EPA Proposes Significant New Use Rules for 14 Nanoscale Compounds.

On December 28, 2011, U.S. EPA issued for public comment proposed SNURs for 14 nanoscale compounds that were the subject of premanufacture notices, including seven substances with the term carbon nanotube and seven with the term fullerene in their names. The proposed rule advises potential Significant New Use Notice submitters that they will have a better chance of a favorable review if they include data regarding human exposure and environmental release that could result from use of the substance, its potential benefits, and the risks it poses compared to risks posed by potential substitutes.

EPA OIG Report Urges More Effective NanotechRegulation.

The U.S. EPA Office of Inspector General (OIG) issued a December 29, 2011 report titled “EPA Needs to Manage Nanomaterial Risks More Effectively” to address how well U.S. EPA is managing the human health and environmental risks of nanomaterials. The OIG report concluded that U.S. EPA lacks sufficient information and procedures to effectively manage risks associated with nanomaterials. It recommended that U.S. EPA develop a process to collect and share nanomaterial information across the agency, noting that adequate management of nanomaterials will depend on the effectiveness of the FIFRA and TSCA regulatory frameworks.  

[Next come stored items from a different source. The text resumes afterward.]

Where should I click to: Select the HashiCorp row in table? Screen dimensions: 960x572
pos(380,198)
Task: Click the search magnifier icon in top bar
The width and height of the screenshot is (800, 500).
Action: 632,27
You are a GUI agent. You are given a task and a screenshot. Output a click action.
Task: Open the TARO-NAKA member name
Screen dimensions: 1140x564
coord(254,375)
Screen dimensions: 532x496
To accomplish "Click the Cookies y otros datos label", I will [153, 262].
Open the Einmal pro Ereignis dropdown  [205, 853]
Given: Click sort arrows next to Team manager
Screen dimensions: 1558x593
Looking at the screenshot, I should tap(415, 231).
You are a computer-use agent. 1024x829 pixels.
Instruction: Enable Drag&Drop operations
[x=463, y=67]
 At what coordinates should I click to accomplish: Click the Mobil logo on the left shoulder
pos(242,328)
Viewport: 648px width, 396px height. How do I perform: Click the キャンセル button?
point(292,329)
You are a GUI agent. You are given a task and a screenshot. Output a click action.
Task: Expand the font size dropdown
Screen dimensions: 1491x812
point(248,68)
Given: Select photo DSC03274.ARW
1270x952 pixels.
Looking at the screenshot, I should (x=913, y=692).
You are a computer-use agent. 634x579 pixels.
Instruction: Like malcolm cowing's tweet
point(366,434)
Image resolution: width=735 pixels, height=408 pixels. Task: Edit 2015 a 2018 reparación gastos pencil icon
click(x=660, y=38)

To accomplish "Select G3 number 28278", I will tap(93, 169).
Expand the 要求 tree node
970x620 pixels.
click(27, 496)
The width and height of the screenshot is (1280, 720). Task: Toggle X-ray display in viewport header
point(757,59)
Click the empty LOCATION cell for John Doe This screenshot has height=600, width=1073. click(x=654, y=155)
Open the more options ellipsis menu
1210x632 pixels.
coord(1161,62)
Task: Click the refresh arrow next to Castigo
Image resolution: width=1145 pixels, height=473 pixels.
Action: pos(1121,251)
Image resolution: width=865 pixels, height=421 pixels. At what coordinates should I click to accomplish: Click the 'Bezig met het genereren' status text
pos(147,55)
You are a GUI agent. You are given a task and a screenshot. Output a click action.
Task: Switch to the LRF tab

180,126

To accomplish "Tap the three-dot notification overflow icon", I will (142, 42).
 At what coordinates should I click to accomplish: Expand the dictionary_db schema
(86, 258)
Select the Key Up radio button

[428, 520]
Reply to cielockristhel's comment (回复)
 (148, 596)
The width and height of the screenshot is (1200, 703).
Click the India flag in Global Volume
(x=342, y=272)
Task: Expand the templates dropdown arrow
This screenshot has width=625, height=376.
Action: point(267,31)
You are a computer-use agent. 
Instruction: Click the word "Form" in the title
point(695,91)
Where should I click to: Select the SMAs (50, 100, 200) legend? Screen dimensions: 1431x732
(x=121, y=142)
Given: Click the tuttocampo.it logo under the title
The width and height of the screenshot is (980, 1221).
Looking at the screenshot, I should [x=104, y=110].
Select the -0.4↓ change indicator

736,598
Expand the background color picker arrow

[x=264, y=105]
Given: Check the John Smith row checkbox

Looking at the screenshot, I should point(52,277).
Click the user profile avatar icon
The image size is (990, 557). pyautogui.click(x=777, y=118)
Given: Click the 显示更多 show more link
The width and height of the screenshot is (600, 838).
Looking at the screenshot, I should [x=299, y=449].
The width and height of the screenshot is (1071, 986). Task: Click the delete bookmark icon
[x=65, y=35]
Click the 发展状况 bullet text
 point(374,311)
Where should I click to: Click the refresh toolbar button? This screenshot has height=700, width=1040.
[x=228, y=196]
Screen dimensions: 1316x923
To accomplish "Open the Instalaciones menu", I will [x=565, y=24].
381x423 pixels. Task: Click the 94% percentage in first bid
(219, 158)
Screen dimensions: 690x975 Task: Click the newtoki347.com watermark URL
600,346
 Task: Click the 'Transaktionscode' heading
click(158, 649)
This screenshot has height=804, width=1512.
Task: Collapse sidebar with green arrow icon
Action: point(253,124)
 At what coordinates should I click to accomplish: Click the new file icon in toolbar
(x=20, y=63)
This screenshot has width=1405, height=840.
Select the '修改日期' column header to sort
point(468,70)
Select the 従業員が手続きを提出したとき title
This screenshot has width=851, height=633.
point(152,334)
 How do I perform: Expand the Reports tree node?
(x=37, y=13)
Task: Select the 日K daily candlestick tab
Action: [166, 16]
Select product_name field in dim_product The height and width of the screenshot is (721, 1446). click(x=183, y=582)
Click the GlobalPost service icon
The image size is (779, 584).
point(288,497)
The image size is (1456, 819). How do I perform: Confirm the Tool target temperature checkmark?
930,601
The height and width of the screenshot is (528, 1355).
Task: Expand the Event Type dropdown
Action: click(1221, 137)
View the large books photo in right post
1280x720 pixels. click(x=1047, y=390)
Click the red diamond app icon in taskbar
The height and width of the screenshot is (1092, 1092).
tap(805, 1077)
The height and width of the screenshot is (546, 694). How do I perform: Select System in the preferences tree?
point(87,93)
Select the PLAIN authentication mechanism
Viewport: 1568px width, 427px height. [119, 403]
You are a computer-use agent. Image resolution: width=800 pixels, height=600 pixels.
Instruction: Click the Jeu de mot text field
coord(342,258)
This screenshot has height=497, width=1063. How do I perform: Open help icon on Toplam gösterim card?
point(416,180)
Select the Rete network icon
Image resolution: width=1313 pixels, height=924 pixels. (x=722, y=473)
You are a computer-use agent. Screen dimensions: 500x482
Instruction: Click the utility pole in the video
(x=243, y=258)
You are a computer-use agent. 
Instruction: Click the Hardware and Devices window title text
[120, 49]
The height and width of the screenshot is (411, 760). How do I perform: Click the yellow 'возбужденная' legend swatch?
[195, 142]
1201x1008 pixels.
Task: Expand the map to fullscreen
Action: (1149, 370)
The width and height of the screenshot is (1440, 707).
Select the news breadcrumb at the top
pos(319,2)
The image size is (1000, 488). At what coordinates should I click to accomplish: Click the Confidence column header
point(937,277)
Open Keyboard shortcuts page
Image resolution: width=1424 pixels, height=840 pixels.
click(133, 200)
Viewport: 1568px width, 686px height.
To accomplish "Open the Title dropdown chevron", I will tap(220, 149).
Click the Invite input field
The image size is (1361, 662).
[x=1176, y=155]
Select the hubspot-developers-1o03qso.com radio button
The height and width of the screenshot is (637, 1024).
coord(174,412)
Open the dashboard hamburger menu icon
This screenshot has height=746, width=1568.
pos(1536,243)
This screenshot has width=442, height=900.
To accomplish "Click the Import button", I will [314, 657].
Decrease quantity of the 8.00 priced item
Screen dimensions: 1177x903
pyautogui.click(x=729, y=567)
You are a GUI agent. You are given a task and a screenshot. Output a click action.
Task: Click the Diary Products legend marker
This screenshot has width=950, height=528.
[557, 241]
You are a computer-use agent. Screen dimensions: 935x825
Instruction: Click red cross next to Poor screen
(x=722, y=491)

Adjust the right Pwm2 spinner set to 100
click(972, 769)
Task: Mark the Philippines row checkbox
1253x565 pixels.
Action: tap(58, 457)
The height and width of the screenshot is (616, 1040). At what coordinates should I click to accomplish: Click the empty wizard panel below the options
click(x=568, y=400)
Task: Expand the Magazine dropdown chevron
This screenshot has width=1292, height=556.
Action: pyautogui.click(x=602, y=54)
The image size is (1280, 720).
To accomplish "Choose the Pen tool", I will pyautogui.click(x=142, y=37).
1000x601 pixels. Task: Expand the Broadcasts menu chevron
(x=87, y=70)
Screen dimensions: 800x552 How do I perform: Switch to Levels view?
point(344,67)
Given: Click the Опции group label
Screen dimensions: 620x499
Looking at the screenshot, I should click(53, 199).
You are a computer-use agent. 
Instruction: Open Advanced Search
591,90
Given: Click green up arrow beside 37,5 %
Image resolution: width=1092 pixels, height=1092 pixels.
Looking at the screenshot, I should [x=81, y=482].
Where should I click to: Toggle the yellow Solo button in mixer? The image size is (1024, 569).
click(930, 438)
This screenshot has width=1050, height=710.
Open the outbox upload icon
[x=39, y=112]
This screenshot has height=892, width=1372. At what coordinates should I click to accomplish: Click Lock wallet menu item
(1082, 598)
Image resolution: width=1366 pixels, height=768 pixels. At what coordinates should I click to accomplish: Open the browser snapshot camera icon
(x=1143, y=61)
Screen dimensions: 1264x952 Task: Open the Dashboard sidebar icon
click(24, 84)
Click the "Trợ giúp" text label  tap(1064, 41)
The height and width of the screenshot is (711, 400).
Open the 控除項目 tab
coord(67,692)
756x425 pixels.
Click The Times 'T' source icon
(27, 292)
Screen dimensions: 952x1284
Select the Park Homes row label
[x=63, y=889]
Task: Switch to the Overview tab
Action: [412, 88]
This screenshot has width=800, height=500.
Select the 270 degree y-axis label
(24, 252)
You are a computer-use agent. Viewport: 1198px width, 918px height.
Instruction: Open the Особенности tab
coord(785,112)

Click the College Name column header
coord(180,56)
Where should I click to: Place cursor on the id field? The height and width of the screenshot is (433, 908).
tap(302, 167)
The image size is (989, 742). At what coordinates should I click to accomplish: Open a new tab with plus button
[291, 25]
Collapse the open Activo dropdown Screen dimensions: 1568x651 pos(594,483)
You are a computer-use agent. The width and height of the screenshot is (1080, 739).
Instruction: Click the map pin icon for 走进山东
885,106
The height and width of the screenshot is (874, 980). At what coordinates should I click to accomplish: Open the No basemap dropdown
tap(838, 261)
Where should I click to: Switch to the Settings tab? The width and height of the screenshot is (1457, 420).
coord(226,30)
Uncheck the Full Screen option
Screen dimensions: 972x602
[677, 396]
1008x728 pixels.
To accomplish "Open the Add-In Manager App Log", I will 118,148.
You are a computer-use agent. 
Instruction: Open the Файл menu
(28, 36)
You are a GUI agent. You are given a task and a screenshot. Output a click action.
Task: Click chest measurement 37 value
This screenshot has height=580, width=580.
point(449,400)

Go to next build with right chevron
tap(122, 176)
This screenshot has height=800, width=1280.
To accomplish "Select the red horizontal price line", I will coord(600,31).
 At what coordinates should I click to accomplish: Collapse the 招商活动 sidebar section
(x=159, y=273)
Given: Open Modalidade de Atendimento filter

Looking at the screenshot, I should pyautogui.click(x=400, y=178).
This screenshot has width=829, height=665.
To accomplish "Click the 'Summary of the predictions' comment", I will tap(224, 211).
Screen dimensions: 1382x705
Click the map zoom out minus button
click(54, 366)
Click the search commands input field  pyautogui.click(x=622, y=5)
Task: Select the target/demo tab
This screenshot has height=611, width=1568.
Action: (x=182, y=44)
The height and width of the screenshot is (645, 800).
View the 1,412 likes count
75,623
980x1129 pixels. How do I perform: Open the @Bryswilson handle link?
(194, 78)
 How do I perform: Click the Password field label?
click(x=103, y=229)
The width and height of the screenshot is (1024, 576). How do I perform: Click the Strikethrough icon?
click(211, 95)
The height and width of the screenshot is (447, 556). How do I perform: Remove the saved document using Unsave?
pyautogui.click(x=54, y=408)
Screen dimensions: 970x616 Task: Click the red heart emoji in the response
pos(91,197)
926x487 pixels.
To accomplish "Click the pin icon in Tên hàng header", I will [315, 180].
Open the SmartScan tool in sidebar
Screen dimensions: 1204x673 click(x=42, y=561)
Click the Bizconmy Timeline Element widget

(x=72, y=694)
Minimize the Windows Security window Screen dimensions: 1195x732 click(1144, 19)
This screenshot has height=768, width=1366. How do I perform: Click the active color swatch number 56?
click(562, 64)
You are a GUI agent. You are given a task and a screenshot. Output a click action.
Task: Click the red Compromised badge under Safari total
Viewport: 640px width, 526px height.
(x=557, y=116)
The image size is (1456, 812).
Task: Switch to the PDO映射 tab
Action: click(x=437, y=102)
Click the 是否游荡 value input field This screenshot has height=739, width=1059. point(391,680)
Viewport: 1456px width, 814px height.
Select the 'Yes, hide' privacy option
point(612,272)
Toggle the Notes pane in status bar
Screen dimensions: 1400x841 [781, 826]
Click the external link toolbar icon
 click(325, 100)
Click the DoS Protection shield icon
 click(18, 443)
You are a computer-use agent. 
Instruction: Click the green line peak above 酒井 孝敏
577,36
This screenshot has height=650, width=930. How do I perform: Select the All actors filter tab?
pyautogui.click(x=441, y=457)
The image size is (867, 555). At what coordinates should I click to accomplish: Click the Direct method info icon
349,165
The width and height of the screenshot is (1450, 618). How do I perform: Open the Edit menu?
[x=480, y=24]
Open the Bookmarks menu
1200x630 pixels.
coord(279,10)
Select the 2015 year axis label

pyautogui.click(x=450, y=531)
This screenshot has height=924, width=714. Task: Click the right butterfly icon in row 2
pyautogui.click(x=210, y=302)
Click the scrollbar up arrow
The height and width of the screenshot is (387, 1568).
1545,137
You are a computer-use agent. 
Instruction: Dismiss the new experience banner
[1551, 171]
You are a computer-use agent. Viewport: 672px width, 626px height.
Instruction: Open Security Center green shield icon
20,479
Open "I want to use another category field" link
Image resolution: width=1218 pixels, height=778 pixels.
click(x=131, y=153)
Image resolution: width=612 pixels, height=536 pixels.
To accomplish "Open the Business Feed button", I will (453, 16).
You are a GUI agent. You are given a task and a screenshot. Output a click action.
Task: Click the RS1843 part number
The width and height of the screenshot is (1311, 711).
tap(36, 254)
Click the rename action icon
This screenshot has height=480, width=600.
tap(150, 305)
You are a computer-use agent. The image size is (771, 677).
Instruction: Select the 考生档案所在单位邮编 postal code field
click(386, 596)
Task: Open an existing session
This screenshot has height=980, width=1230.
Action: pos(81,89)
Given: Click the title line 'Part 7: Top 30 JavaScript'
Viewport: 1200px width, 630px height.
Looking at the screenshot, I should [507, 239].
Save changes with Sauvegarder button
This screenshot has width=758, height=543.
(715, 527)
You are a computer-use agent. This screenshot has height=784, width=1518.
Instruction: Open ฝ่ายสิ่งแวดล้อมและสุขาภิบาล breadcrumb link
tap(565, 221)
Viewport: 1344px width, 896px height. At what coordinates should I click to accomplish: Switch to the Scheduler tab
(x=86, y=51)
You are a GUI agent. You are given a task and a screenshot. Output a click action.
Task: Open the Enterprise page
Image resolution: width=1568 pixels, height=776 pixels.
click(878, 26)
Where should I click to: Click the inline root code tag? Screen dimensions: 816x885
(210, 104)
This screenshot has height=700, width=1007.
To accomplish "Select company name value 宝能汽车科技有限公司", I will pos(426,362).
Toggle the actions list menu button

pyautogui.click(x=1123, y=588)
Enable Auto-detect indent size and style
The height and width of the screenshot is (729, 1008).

National Academy of Sciences Says More Nanotech Research Needed.

On January 25, 2012, an expert panel of the National Academy of Sciences (NAS) (sponsored by U.S. EPA) reported that there are “critical gaps” in the scientific community’s understanding of nanomaterials. The panel then proposed a research plan to identify potential nanomaterial releases, processes that impact exposure and hazards, nanomaterial effects from the subcellular to ecosystem- wide levels, and ways to accelerate research progress. NAS would require significant budgetary authorizations across several federal agencies to implement the plan.  

EPA Approves Conditional Registration of First Nanosilver Pesticide.

U.S. EPA approved the first conditional registration of an antimicrobial nanosilver pesticide product for use on textiles, such as clothing and bed sheets, on February 22, 2012. Prior to this approval, the Natural Resources Defense Council (NRDC) expressed concerns that the toxicity of nanosilver has not been fully studied, and that U.S. EPA merely approved the conditional registration by relying on data “extrapolated” from tests that support re-registration. NRDC filed a lawsuit on January 26, 2012 to bar the then-pending conditional registration, and its appeal of the approval might serve as a litmus test for how U.S. EPA will proceed with conditional registrations of nanoscale compounds.